Même dans le cadre du devis soumis par Wei à Elta, la construction du laboratoire était évaluée à la somme de ₪1 000, une somme qui ne représente qu'une petite partie, quelques pourcents, du prix total (P/567, ligne six ; et également dans une invitation séparée à Levi, datée du 15 février 2010, qu'Oshri a attestée constituer un paiement rétroactif pour le laboratoire, le paiement pour le projet pilote n'était pas significatif et s'élevait à environ 6 000 NIS, N/332,  Témoignage d'Oshri, p. 4512, art. 13 - p. 4514, art. 6 ; Même lorsque nous faisons référence au paiement dans son ensemble, la part relative qui peut être attribuée aux heures précédant l'émission du BLM, selon le N/333, n'est pas un montant significatif).  Cela est rejoint par le témoignage de Rezinsky, gestionnaire de portefeuille client chez VMware, dans lequel il a qualifié la création d'un laboratoire de véritable signification, un « environnement de test », qui ne décide pas nécessairement ni ne donne un avantage (p. 2547, parax. 13-25).

Tout ce qui précède suffit à soutenir l'affirmation de Wee selon laquelle l'exécution du pilote assurait sa victoire et excluait toute possibilité de fixation des prix.

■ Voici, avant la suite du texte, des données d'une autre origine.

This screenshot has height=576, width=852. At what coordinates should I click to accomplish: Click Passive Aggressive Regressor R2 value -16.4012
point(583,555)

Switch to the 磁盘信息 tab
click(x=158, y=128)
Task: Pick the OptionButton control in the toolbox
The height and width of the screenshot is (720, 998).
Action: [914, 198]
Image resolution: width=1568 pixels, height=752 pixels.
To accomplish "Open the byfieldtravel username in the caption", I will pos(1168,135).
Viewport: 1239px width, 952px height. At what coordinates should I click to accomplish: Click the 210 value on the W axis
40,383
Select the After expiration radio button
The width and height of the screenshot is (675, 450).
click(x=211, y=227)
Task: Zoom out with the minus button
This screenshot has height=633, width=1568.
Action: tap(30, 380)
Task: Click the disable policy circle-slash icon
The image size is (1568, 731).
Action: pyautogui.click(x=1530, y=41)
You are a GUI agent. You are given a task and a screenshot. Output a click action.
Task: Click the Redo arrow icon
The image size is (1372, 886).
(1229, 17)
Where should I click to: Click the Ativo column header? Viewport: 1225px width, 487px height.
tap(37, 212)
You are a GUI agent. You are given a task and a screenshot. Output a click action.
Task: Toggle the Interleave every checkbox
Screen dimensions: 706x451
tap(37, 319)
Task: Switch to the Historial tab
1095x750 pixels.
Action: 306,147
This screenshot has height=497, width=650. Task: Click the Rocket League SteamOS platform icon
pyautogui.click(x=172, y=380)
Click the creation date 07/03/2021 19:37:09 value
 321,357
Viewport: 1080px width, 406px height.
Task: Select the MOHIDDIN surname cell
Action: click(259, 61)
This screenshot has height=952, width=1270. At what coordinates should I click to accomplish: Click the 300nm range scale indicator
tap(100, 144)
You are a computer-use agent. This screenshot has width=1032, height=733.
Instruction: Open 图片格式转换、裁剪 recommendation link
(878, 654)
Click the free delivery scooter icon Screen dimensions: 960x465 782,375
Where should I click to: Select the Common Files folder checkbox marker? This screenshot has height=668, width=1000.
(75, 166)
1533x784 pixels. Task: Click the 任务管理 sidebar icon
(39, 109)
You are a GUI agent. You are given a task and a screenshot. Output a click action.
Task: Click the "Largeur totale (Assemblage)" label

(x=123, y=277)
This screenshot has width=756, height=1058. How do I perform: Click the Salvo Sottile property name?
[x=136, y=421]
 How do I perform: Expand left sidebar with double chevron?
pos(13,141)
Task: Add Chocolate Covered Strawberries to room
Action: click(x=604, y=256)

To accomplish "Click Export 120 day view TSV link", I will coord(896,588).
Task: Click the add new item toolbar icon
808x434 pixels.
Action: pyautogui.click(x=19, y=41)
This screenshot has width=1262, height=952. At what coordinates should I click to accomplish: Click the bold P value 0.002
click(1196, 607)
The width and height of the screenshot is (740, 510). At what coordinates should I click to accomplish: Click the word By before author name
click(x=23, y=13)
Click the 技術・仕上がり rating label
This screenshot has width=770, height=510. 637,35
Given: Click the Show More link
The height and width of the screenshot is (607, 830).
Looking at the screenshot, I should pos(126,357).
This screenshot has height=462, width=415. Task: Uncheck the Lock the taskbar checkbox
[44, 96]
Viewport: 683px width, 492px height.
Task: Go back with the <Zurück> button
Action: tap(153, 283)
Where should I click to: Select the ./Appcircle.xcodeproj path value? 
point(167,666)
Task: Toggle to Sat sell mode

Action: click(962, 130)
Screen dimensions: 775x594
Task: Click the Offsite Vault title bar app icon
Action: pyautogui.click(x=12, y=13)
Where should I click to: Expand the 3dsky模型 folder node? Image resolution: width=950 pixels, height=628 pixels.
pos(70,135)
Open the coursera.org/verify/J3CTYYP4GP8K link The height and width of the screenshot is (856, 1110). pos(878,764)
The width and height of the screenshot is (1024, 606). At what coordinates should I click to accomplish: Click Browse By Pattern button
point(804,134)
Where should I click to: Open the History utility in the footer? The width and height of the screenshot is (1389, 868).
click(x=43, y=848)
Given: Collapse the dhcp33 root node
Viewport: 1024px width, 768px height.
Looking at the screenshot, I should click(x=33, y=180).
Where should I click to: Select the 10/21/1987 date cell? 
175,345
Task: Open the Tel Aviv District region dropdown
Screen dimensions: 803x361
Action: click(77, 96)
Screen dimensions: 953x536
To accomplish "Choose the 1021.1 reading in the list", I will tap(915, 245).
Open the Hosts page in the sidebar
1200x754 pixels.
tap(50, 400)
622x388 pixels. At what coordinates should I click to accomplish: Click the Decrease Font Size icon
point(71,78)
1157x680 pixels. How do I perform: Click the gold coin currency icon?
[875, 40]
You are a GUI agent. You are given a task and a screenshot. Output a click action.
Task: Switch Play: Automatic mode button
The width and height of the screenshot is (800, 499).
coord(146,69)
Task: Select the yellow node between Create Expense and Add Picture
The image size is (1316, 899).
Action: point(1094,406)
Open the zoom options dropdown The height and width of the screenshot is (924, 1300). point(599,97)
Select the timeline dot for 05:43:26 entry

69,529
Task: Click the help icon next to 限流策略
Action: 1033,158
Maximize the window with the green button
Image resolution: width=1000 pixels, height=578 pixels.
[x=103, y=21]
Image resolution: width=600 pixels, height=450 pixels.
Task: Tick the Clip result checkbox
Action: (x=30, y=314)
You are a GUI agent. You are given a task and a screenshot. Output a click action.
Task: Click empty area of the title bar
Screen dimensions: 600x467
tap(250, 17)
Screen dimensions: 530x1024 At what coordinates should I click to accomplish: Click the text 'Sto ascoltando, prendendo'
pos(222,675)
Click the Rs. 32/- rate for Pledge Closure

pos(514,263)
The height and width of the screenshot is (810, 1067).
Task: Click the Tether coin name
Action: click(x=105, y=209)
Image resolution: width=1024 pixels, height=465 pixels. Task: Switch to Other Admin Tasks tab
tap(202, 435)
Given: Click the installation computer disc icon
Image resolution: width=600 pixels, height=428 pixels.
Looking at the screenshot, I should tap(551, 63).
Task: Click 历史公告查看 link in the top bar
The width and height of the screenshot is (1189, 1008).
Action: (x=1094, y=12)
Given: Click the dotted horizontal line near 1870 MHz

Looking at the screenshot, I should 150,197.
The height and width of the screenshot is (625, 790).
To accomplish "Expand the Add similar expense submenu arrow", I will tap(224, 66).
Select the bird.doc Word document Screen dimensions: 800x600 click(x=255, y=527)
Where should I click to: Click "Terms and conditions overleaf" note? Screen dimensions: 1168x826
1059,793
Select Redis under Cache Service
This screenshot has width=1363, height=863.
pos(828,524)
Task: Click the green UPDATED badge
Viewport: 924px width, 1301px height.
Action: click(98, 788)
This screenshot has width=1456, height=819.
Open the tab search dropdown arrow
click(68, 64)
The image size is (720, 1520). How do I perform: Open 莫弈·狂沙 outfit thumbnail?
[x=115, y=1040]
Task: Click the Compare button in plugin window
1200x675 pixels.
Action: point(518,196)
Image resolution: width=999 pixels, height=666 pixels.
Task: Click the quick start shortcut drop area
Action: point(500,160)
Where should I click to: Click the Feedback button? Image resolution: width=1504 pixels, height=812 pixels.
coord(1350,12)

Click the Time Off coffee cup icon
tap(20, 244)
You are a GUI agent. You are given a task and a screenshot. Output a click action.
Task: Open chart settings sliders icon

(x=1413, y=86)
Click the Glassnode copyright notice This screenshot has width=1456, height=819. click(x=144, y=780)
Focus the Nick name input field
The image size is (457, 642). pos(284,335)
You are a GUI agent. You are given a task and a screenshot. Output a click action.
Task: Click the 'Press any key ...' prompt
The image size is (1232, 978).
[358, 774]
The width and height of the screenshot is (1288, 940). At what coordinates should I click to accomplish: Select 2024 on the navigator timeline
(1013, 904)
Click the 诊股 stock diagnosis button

  1. Nous avons donc vu que les arguments de Wei et Oshri selon lesquels dans l'acte d'accusation en question – dans le cas de VMware  Lab – la demande de devis était une concurrence prima facie dans laquelle la sélection finale de Wei était déterminée à l'avance et même avant la demande d'acquisition dans la demande de devis, qui n'a été faite qu'à titre de couverture.
  2. Dans ce contexte, nous souhaitons faire un commentaire général qui va à la source des disputes de Wei et Oshri sur la compétition pour les apparences.

La compétition est le domaine de l'incertitude.  Les concurrents, même s'ils font des suppositions d'une nature ou d'une autre, y compris en ce qui concerne la préférence du client en premier lieu ou l'avantage, même clairement ou sans équivoque, d'un concurrent par rapport à un autre, ne savent pas à l'avance et avec certitude ce que la journée nous réserve.  La décision n'est pas entre leurs mains et est laissée à la partie autorisée du client.  Dans cette incertitude, les concurrents sont censés offrir la meilleure offre qui pèse tous les aspects.  La coordination des propositions – comme indiqué ci-dessus, se fait dans le dos du client et à son insu – privant l'enchérisseur des fruits possibles du processus concurrentiel.  La tentative de justifier ce comportement rétrospectivement au motif que l'un des concurrents avait un avantage absolu (dans l'accusation ici : Wei en raison de son expérience dans la technologie pertinente ou du pilote), que le gagnant était clair, ou que le projet souhaitait l'un des concurrents, ne peut justifier la coordination de propositions cachées au client ou sa qualification.